Now he just sat there, on the bench opposite Gwenna in the dark, his face half hidden by shadow. He was full of rage, Gwenna could tell. To reach out with her shaman-senses would be painful still, but she didn’t need them. Just the set of his jaw, the furrow in his brow, the way his fists were curled tight, knuckles white. Something plagued him.

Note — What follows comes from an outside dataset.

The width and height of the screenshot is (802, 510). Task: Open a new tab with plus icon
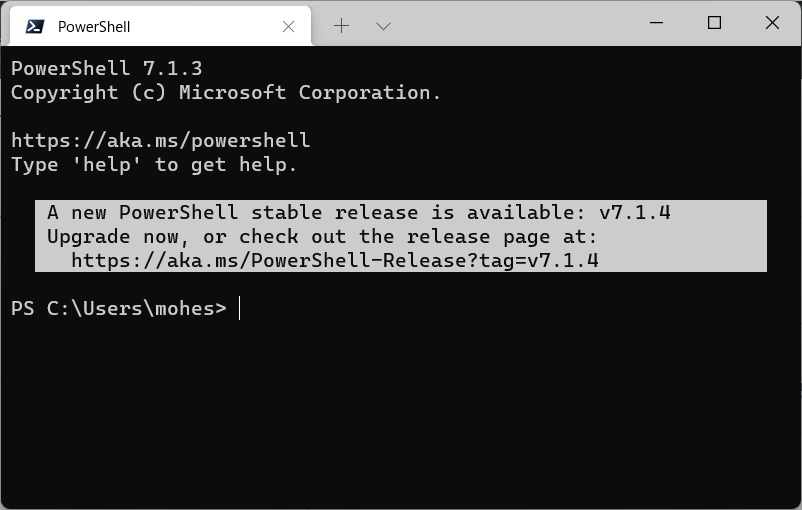pos(341,26)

              They were all angry, of course. Each and every one of them. The feeling of powerlessness that had beset them these last weeks was now only intensified, bound like cattle, as they were, in these carts. For years, even the lowliest of the shamans had been used to having the power of the elements at their finger-tips. In times past, even one of the shamans could have taken down that entire troupe of black-clad warriors.

             
Falcon-sight; to blur into a realm of speed that no mortal eye could follow.

             
Earth-tap; to suffuse the limbs with the strength of the ground itself, to bend steel and deflect the mightiest of blows.

             
Yet no such options available here. No option but to be herded like sheep at the point of sword and crossbow, lest they be cut down like children.

             
Demeaning.

             
She looked to the right, now, out past the bars at the end of the wagon to spy the horses walking along behind them, towing their cart’s twin, within which were held the rest of the shamans, as well as Felice and James. That cruel leader of the Malleus had spared no-one. Anyone found to be in connection with the group was as culpable as they in his eyes.

             
Gwenna understood now why Francois had come and taken Virginie away. Whatever his influence within the ranks of the Malleus, if any, would not have been enough to save her from that bald-headed raptor of a man should Virginie be found with them. Perhaps Gwenna should be grateful. She snorted at the idea, then turned her thoughts back to the leader of the Malleus.

             
In all their journeys through this land of France, people had shown a superstitious and naïve fear of spirit-craft, drilled into them at an early age by l’eglise. Upon even the tiniest workings of magic, she had witnessed the fear of hellfire in the eyes of men and women, young and old. Only Virginie had failed to show such fear, her eyes ever-alight instead with wonder and curiosity. Gwenna suppressed a pang of pain at the memory of those eyes. Such bravery and insatiable thirst for knowledge and new experiences had been one of the things that had set the girl apart from the rest of her country-folk, one of the things that had first caused Gwenna to come to trust her.

             
But this leader of the Malleus…

             
Even his elite group of black-clad warriors had looked taken aback at the workings of the spirits, fear and anger warring in their eyes as they saw the crossbow bolt turn to dust and grievous wounds healed in a flash. Yet their leader had shown no such displays of emotion.

             
Only a sneer of contempt.

             
As she had been marched past him, he had regarded her with those cold, grey eyes with an intensity she had found chilling. It really was as though he could smell the power, home in on those with the gift. Perhaps he could; the gifts and talents of man were nigh-limitless, she had found. Was not the Woodsman, wherever he may be, a testament to that? Was not Stone himself?

             
Yet there was something more, something different about this tall, stately and aristocratic looking leader of the Malleus. He had carried himself with an effortless grace and a steely lack of fear that seemed out of place amidst his zealous and frothing Malleus bon-frères.